Word of mouth has always been one of the most effective ways to grow a business. People take ads with a grain of salt, but they tend to trust friends and relatives when told that a certain movie is great or a new restaurant has fantastic food. Pre-internet, such “trustworthy” spread of news and subsequent growth was a slow, but generally steady, affair, dependent on face-to-face or telephone chats between friends. Today, a website can go viral in a matter of hours, thanks to the power of networking sites like Twitter.
What makes Twitter unique and worth a serious look by any company interested in harnessing it for advertising purposes is its timeliness. It was founded on the premise of “What are you doing right now?” instantfamez It uses text messages for instant messaging, popping them straight onto connected users’ cell phone or computer screens in real time, without an email filter in between. Twitter messages are limited to 140 characters. Short, sweet, to the point, and all given a sense of urgency by that “right now” hook.

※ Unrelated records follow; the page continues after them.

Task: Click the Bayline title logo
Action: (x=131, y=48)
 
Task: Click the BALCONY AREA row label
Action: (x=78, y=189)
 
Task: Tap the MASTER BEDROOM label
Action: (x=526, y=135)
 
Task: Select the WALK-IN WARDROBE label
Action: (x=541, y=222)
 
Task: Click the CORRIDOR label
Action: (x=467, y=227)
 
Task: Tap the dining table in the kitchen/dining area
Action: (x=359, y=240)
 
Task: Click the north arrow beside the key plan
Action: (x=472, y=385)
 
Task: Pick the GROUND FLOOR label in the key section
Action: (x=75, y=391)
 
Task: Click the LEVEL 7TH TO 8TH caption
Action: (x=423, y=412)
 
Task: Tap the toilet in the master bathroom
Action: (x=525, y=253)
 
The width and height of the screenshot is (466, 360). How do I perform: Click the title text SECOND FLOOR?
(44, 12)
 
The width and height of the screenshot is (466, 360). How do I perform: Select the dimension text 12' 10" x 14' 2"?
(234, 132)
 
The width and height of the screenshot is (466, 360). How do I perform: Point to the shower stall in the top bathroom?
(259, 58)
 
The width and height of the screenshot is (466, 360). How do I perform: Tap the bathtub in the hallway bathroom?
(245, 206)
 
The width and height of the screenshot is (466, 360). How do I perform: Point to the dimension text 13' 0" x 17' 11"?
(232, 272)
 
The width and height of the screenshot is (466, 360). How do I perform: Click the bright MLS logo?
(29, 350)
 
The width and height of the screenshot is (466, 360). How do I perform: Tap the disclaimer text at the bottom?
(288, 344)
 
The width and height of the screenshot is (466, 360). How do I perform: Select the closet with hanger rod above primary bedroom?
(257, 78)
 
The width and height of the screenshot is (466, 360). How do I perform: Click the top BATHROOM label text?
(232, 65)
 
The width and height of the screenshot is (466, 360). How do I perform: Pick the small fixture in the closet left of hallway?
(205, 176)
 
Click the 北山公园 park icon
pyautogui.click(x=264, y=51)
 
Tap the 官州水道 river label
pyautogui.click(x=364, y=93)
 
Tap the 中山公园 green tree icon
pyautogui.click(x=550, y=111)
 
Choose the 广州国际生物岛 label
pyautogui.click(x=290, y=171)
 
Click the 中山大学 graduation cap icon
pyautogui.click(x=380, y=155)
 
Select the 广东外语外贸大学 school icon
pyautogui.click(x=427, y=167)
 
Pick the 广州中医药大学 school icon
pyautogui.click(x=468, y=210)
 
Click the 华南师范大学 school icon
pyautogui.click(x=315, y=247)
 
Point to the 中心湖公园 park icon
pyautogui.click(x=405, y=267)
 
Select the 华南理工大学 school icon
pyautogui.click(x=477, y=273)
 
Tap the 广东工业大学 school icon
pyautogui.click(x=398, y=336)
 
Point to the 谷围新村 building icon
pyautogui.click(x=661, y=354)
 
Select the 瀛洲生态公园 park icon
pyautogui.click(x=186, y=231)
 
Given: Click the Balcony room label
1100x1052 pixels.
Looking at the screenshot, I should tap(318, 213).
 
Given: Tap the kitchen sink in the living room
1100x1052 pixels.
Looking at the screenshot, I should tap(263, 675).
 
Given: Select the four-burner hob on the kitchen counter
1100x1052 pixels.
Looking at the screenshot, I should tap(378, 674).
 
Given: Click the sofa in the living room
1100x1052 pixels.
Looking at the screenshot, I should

While the majority of Twitters involve things like “I’m driving to work” or “I’m eating peas, yuck,” well-directed Twitters like “I just found the coolest shoes at ABC Company” set up grounds for action by the recipient. Say that a sociable person with a cell phone and a host of “followers” discovers your site. She thinks it’s the hottest thing she’s seen in weeks. She Twitters. A fast 140 characters later, and all 270 of her Twitter contacts have been informed of your site. How many of them subsequently check it out and tell their friends depends on what they’re doing at that precise instant or on how much they like her taste in shoes. But you can bet that a certain percentage will. Whether from genuine interest or boredom or a general desire to participate, some will pass the word on to their friends, who pass it on to their friends . . . all at the speed of network connections.
Think of the possibilities when a determined marketer sets out to build a brand, capture email addresses, and generate “buzz” via a cell-phone network that is growing every second around the world. Twitter, by its immediacy and its brevity, captures at a glance the busy, tech-savvy people taking a quick break from work, the young people using cell phones to stay connected with friends, the traveler killing time at the airport. It is the perfect blend of technology and human networking, and businesses would be foolish not to try and capitalize on its power.
Most people who watch the video think it is some kind of bizarre joke, although the lyrics are supposedly profound. After its upload, the video received millions of views and spawned several parodies. But the main point in all this is that an ordinary person can reach the masses overnight, possibly get a recording contract, and quickly cash in before everyone wakes up and asks “what were we thinking?”